There are many ways you can help your child budget. You can do what I did with my daughter and help them save for a larger purchase. You can help them allocate their weekly allowance into categories. You can give them a set amount of money for clothes shopping and let them figure out what to buy to get them through a season. You can let them buy their own holiday presents for people. Even if you give them the money, helping them make a plan for spending it will teach them budgeting. Whatever you do, it will take some coaching from you - but it will be worth it.

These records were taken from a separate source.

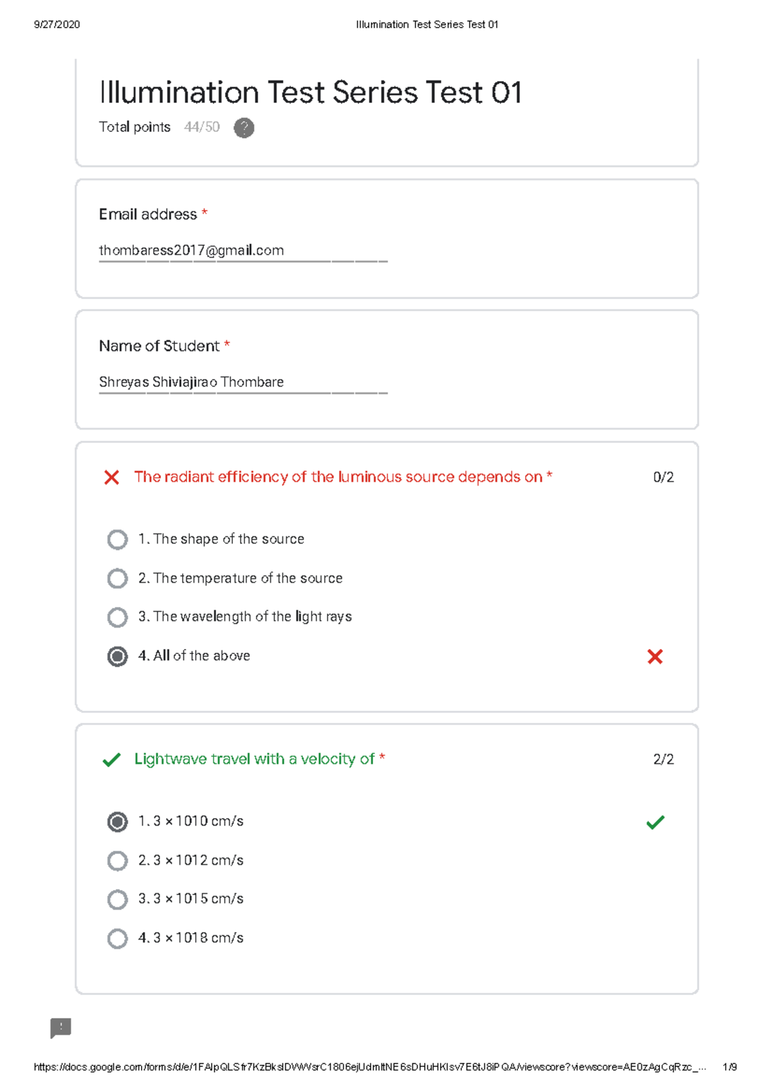Click the email address field
This screenshot has height=1092, width=772.
click(x=243, y=251)
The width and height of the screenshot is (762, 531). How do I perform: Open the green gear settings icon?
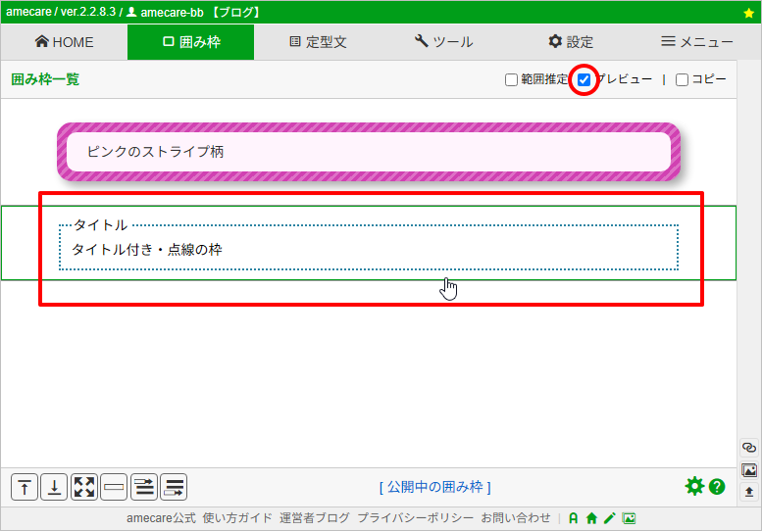[694, 486]
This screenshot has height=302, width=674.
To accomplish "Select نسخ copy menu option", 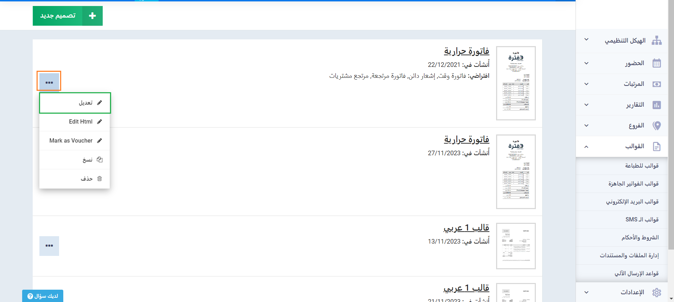I will tap(75, 160).
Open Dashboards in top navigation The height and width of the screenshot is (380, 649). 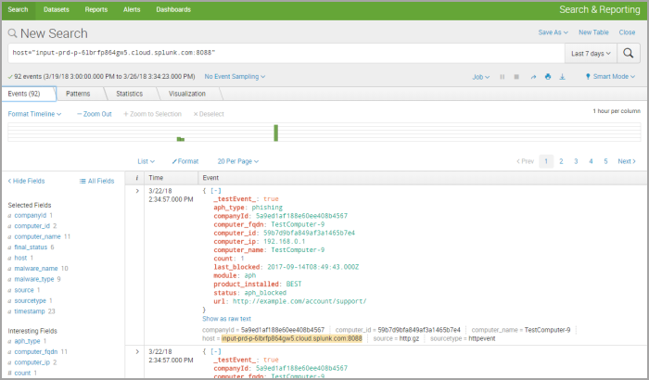(172, 9)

As my kids get older, I plan to start giving them a weekly allowance. I will start small and gradually increase the amount based on what I plan for them to cover with their allowance. By the time they are in high school I hope to be giving them money only once a month. They will have to make it last all month long for the things we agree for them to cover.
My goal is for them to be completely knowledgeable and proficient with all things money by the time they head off to college. I will let them plan a menu and do the weekly grocery shopping (with my guidance) as a way to teach money skills. They will need to realize that if they spend $30 on one night's dinner then there won't be enough money left to cover meals for the rest of the week. Just like if you hand your ten year old $50 to buy Christmas presents for the family they need to realize (with your help if needed) that they can't spend the entire amount on one person. Helping your children work through these real life situations are the best teaching moments.
Talking with your kids about your own budget is a great teaching tool. Try not to say "we don't have the money" but instead try saying "that isn't in the budget right now". They might question it and you can explain in as much detail as you want, depending on their age. You don't have to even talk exact numbers, but explaining how each month's salary has to cover a certain number of expenses and possibly showing them the percentages of your expenses will help them to understand where the money goes each month. They should be able to get that if you budget $100 for entertainment for the family each month you can either go to the movies two times, or do something more expensive only one time. Letting them help in the decision making process will help them learn.
Budgeting is not a bad word in my mind. I want my kids to budget their money each month, just like I budget my money. I believe that teaching our children how to budget, to make a plan for their money, is invaluable knowledge that I wish I had learned at a younger age.